Para explicar la manera en que las escenas de posesión demoniaca de “El Exorcista” afectan a los espectadores, Slavoj Zizek utiliza el concepto lacaniano de objeto a, en particular la voz, que normalmente utilizamos como sinónimo de identidad, como algo único de cada individuo. Para Zizek, la voz es el intruso extraño, y “nosotros mismos somos los alienígenas controlando nuestro cuerpo animal” (en Fiennes, 2006). El efecto de horror entonces, queda del lado de lo ominoso según Freud, aquello no familiar que nos estremece por que en algún momento fue familiar. Hemos sido testigos de nuestra propia posesión.Shaviro explica la solución posmoderna al dilema rastreándola hasta Burroughs: “como todos saben, la inoculación es el arma preferida en contra de los virus y la inoculación sólo puede ser efectuada a través de la exposición” (citado en Shaviro, 2006), Shaviro propone entregarse a la dinámica del cambio, “acelerar el proceso de replicación viral: para así incrementar la posibilidad de mutaciones” (2006). La analogía en francés la propone Baudrillard: la única opción ante un mundo delirante es ser más delirante aún.

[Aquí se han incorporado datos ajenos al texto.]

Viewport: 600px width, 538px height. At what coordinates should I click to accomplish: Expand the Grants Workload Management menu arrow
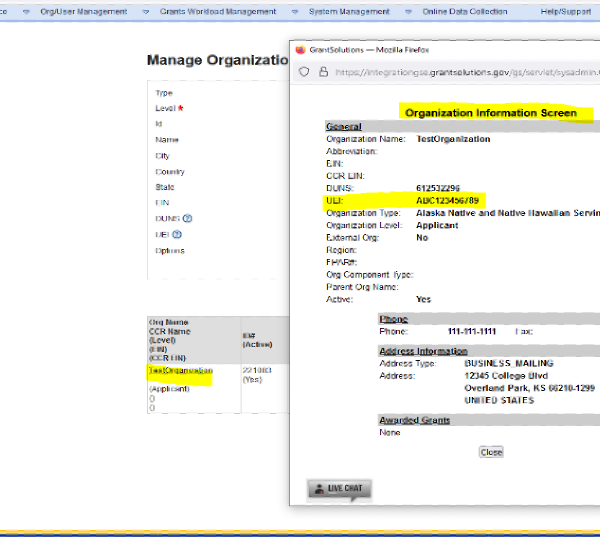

“Recuerda, Allen, que humano es siempre un adjetivo, nunca un sustantivo”, le contestaba Burroughs a Ginsberg en una carta. (citado en Watson, 1995)
Una alumna le comenta emocionada a su maestra que después de una visita a un hospital siquiátrico se dió cuenta de que era “súper mega humana”, refiriéndose a su capacidad de conmoverse ante las desgracias de otros, y al mismo tiempo, aclarando que no le quedaba claro pertenecer a esa categoría anteriormente. Así, lo humano se reduce al pathós de empatía, a esa modalidad retórica que apela a los sentimientos y emociones del público. Ese pathós que pasó a convertirse en sufrimiento, funda la patología, el diagnóstico de enfermedades, de padecimientos. Infección-afección-afecto. Lo humano. Lo contagioso. Lo empático. Lo patético.
El sujeto moderno, que se funda con el “yo pienso” cartesiano y su proyecto racional, acaba siendo definido por su pharmakon, su virus, su veneno-antídoto: lo emocional, lo irracional. El psicoanálisis lacaniano explica al ego de la conciencia, la identidad, como un síntoma, quizás como “el” síntoma. Nos identificamos con nuestra enfermedad.
Para McLuhan, el humano vive yendo “hacia adelante viendo por el espejo retrovisor” (1987), lo que quiere decir que todos los procesos de identidad y realidad a los que nos sujetamos son cosa del pasado, mientras sugiere un accidente debido a nuestra incapacidad de ver y entender el presente. El sujeto cartesiano es el sujeto de la imprenta, de la escritura, del punto de vista y el juicio individual, del alfabeto fonético. Y quizás por eso Burroughs proponía la adopción de un alfabeto de pictogramas. Al identificarnos como humanos, nos identificamos con la enfermedad que tuvimos la semana pasada, de la cual casi apenas sobrevivimos.